Sea surface temperature (TEX86), marine GDGTs and BIT index from ODP Hole 161-977A

The TEX86H temperature proxy is a relatively new proxy based on crenarchaeotal lipids and has rarely been applied together with other temperature proxies. In this study, we applied the TEX86H on a sediment core from the Alboran Sea (western Mediterranean, core ODP-977A) covering the penultimate climate cycle, that is, from 244 to 130 ka, and compared this with previously published sea surface temperatures derived from the Uk'37 of alkenones of haptophyta and Mg/Ca records of planktonic foraminifera. The TEX86H temperature record shows remarkably similar stadial-interstadial patterns and abrupt temperature changes to those observed with the Uk'37 palaeothermometer.

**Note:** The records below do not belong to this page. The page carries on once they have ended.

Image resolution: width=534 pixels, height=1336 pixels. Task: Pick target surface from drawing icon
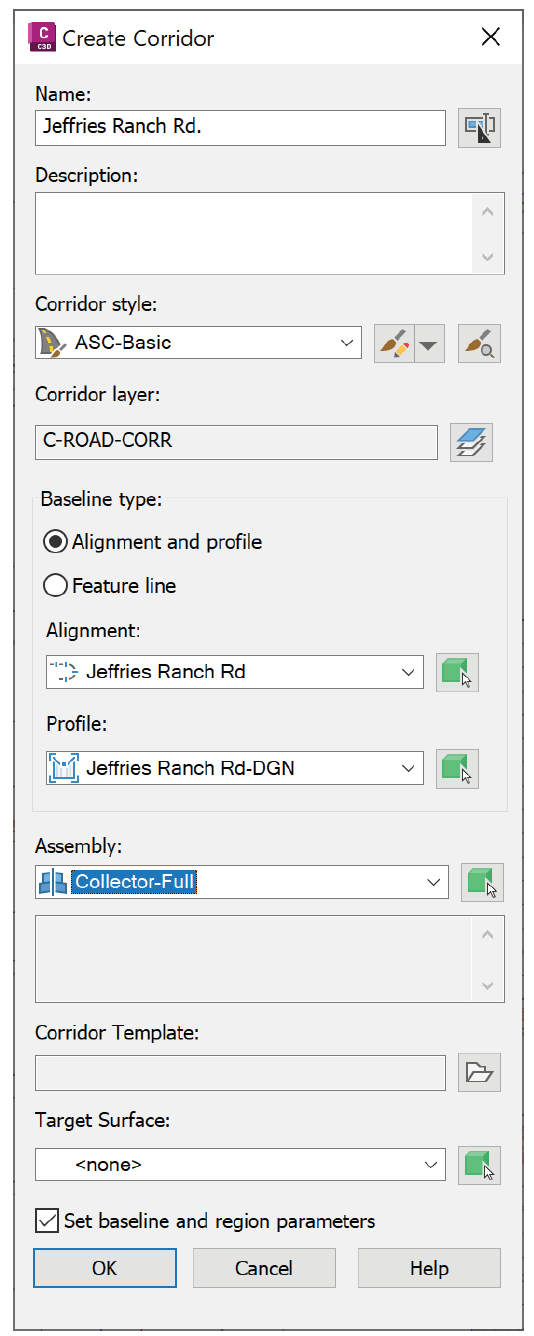click(x=479, y=1165)
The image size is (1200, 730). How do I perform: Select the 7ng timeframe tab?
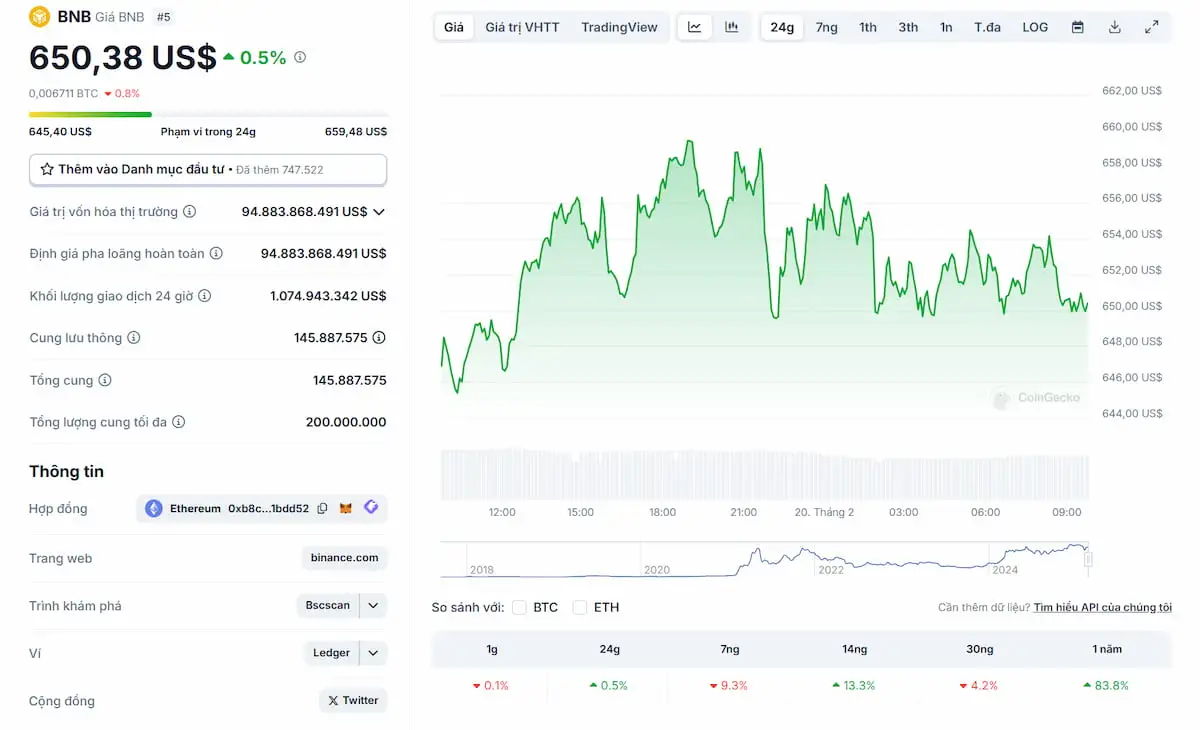pyautogui.click(x=826, y=27)
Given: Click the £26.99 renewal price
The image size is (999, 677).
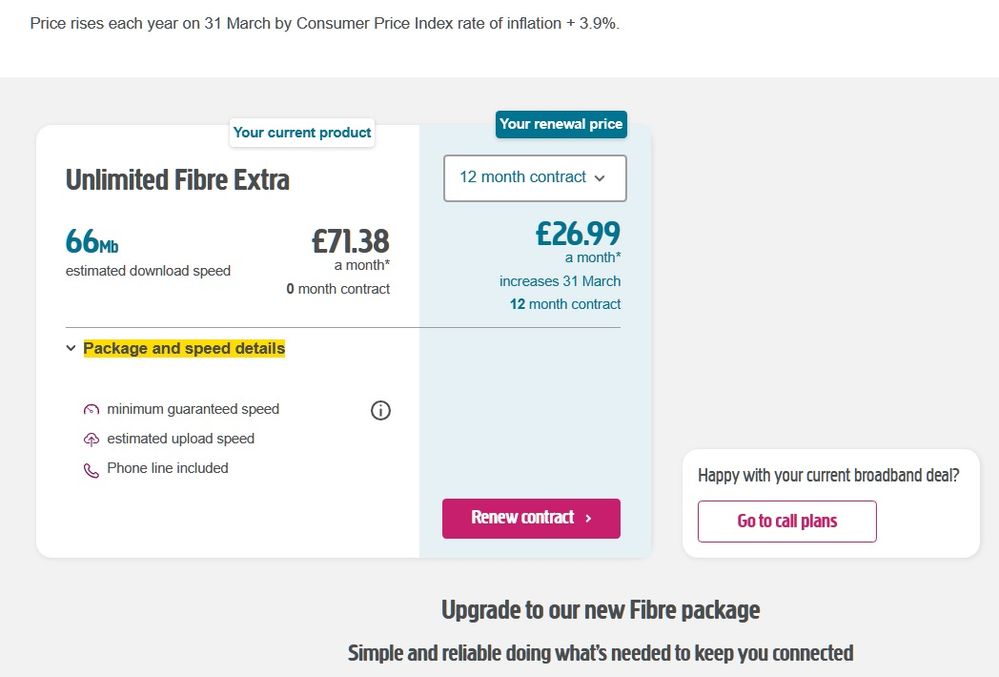Looking at the screenshot, I should tap(578, 234).
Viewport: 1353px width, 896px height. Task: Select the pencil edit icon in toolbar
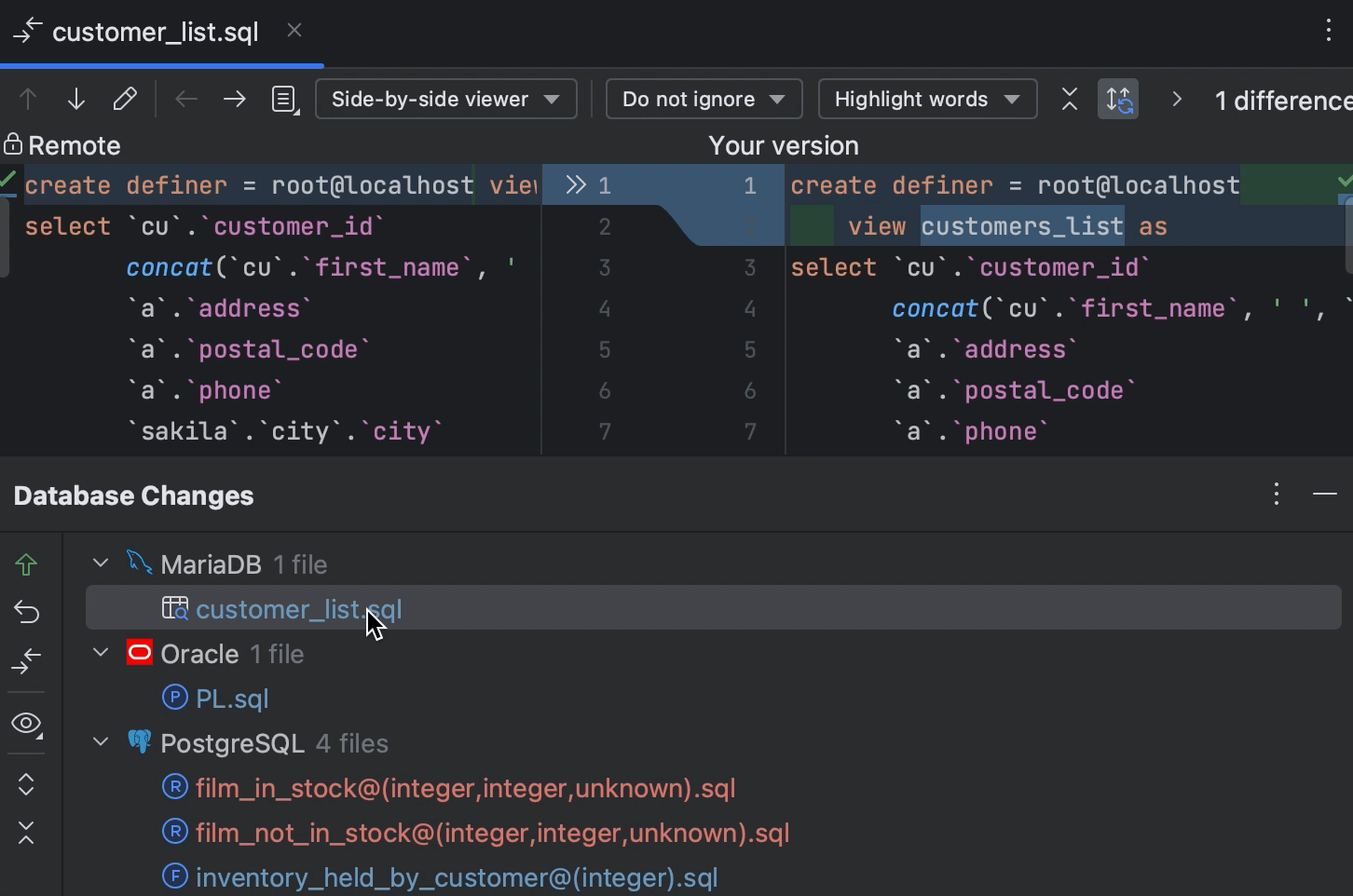tap(126, 98)
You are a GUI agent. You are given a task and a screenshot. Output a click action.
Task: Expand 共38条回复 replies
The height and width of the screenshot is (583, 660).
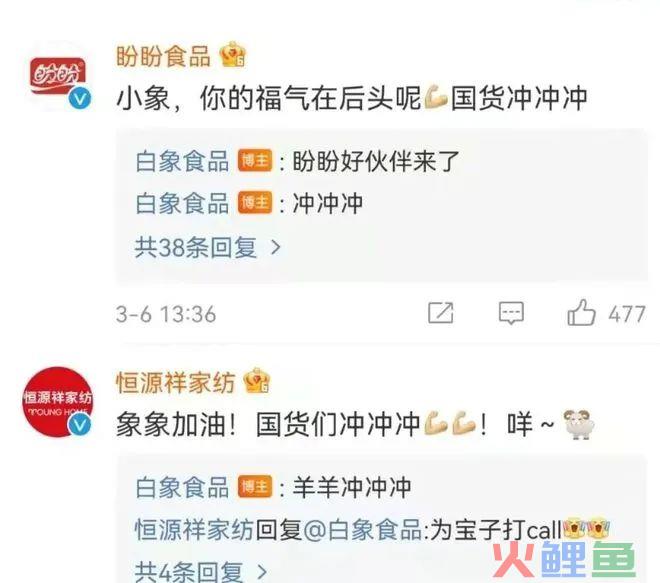tap(208, 247)
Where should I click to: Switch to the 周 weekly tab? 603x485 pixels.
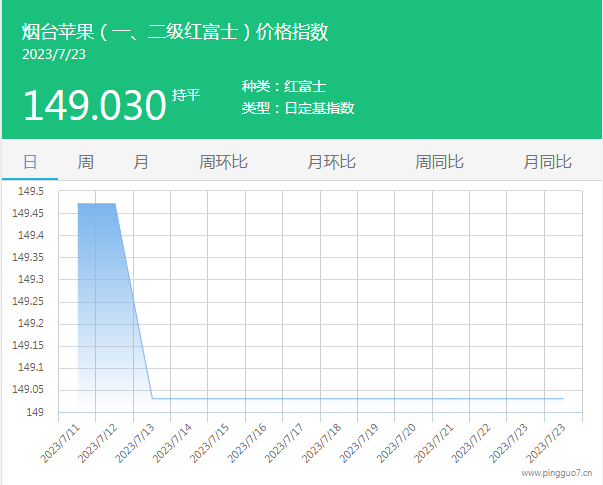(x=86, y=162)
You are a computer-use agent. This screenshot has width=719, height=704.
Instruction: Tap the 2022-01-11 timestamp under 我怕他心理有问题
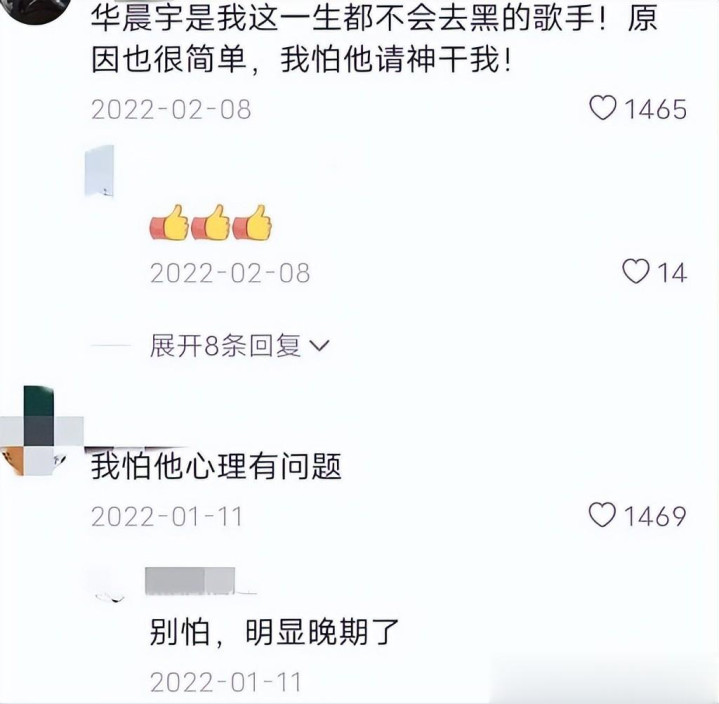[166, 516]
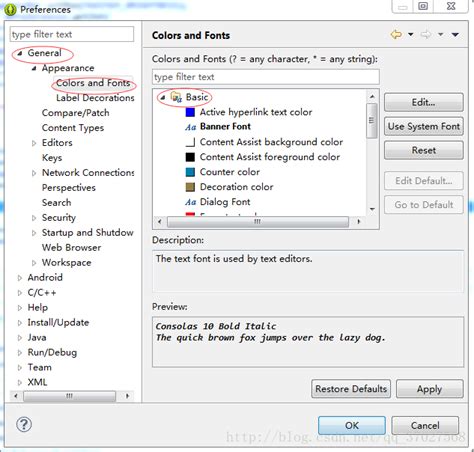Open the back history dropdown arrow
Image resolution: width=474 pixels, height=452 pixels.
click(x=411, y=34)
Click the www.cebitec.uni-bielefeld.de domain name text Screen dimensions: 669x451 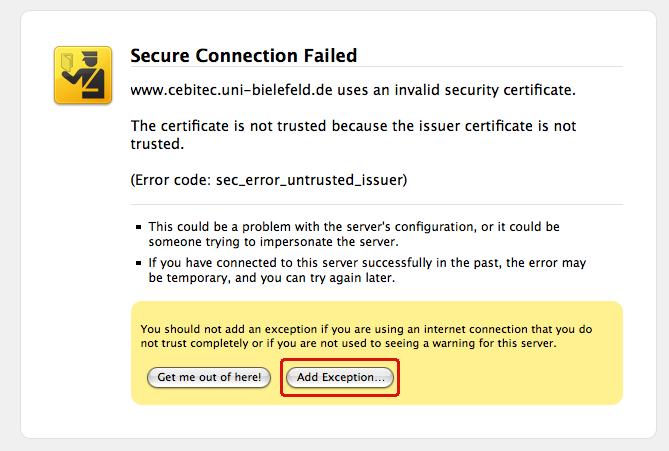click(x=231, y=90)
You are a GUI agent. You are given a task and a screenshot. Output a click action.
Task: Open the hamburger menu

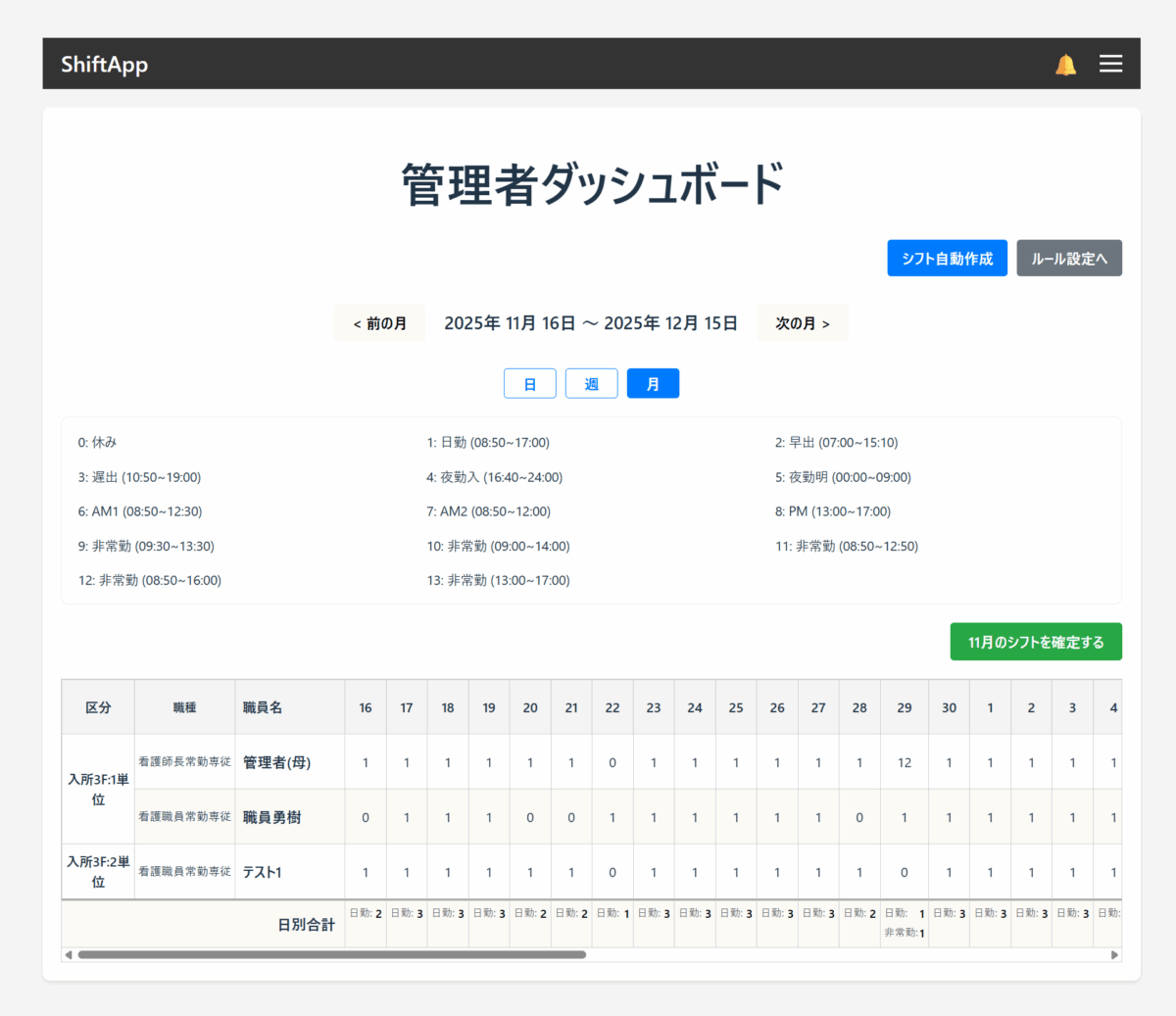pos(1110,64)
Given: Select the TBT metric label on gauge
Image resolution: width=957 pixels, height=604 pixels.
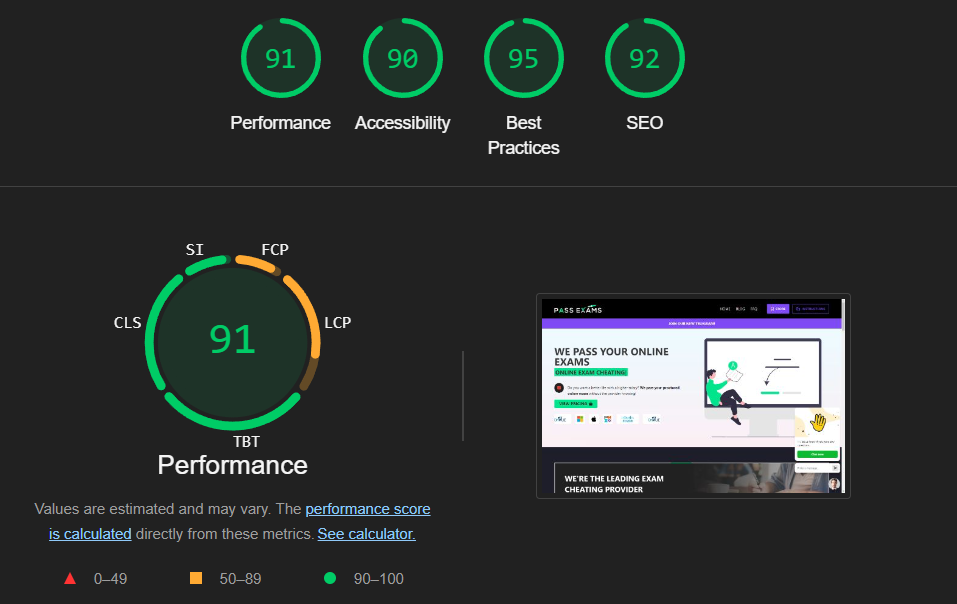Looking at the screenshot, I should tap(247, 442).
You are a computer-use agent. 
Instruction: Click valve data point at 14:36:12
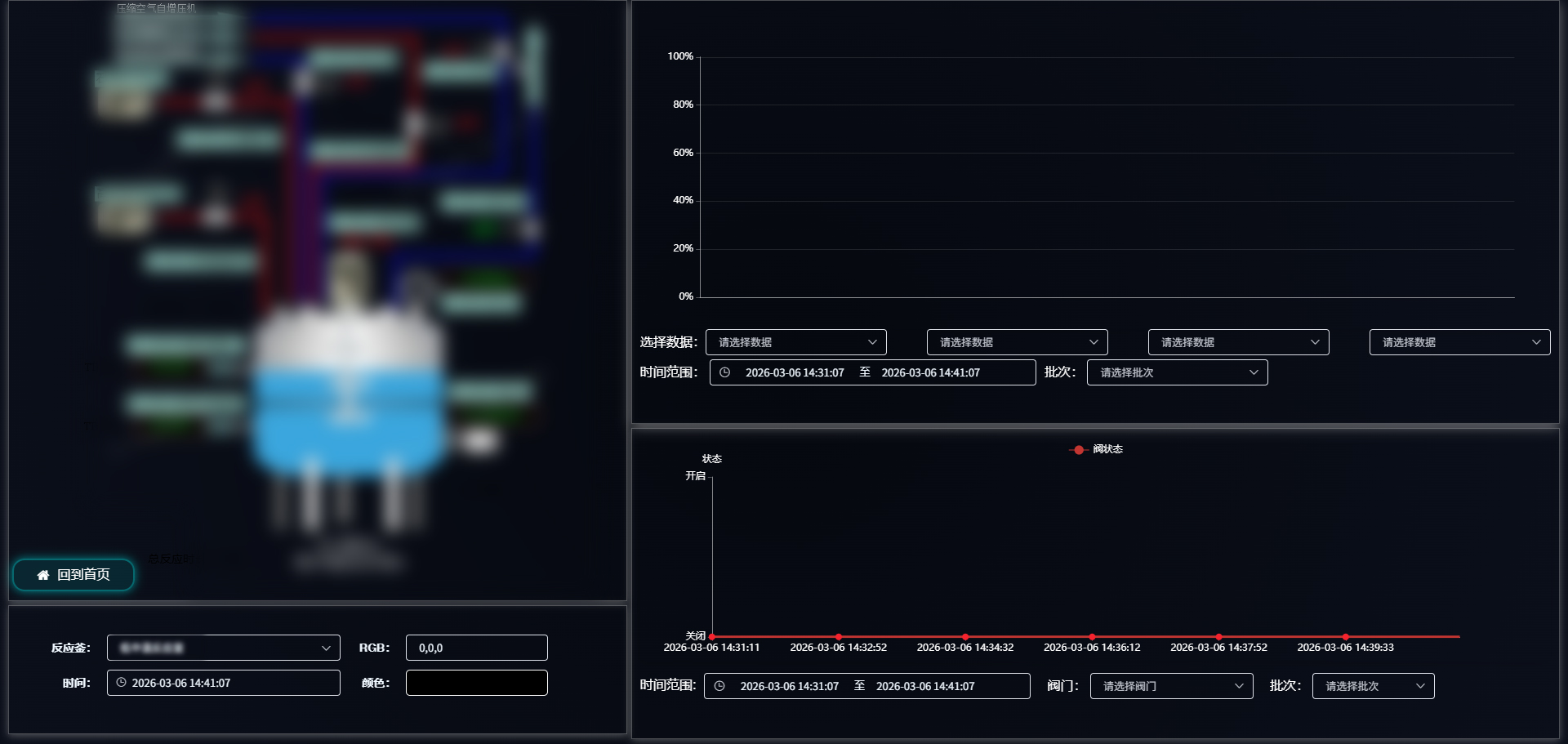pyautogui.click(x=1092, y=636)
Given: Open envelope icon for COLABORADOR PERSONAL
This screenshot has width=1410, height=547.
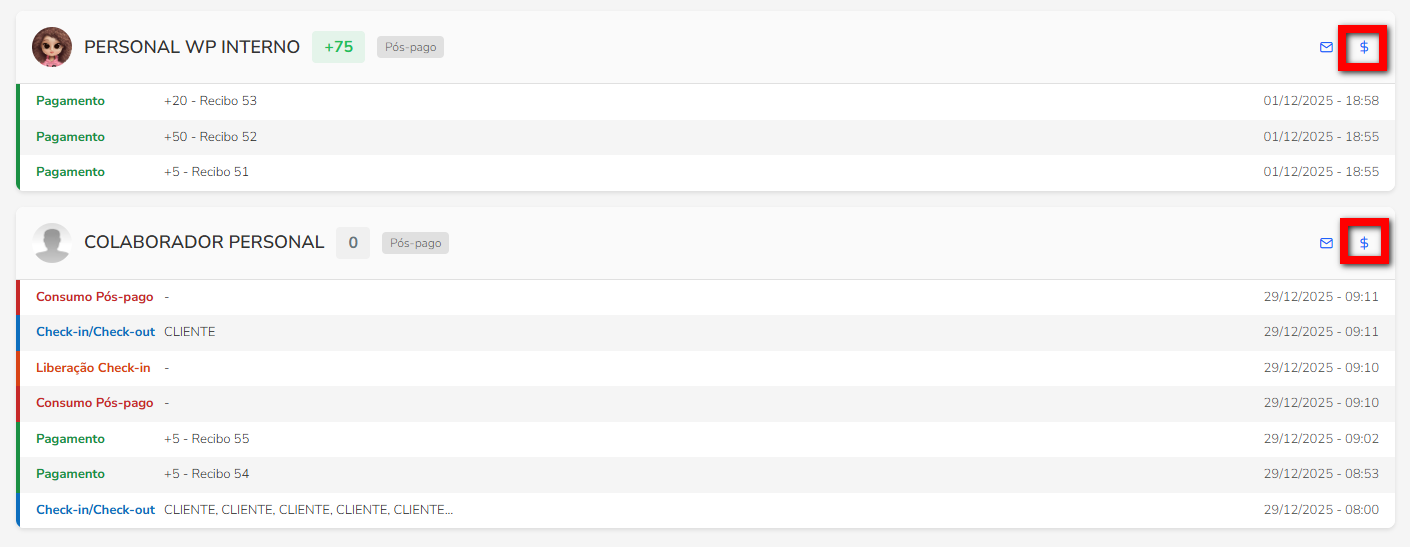Looking at the screenshot, I should 1326,243.
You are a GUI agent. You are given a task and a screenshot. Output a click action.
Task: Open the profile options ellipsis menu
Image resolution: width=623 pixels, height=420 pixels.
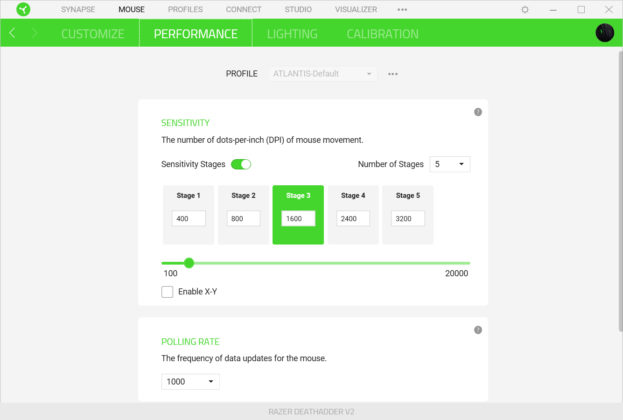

Absolute TEX86H temperature estimates are generally higher than those of Uk'37, though this difference (<3°C in 81% of the data points) is mainly within the temperature calibration error for both proxies, suggesting that crenarchaeota and haptophyta experienced similar temperature variations. During occasional events (<5% of the analyzed time span), however, the TEX86H exhibits considerably higher absolute temperature estimates than the Uk'37. Comparison with Mg/Ca records of planktonic foraminifera as well as other Mediterranean TEX86 and Uk'37 records suggests that part of this divergence may be attributed to seasonal differences, that is, with TEX86H reflecting mainly the warm summer season while Uk'37 would show annual mean. Biases in the global calibration of both proxies or specific biases in the Mediterranean are an alternative, though less likely, explanation. Despite differences between absolute TEX86H and Uk'37 temperatures, the correlation between the two proxies (r**2 = 0.59, 95% significance) provides support for the occurrence of abrupt temperature variations in the western Mediterranean during the penultimate interglacial-to-glacial cycle.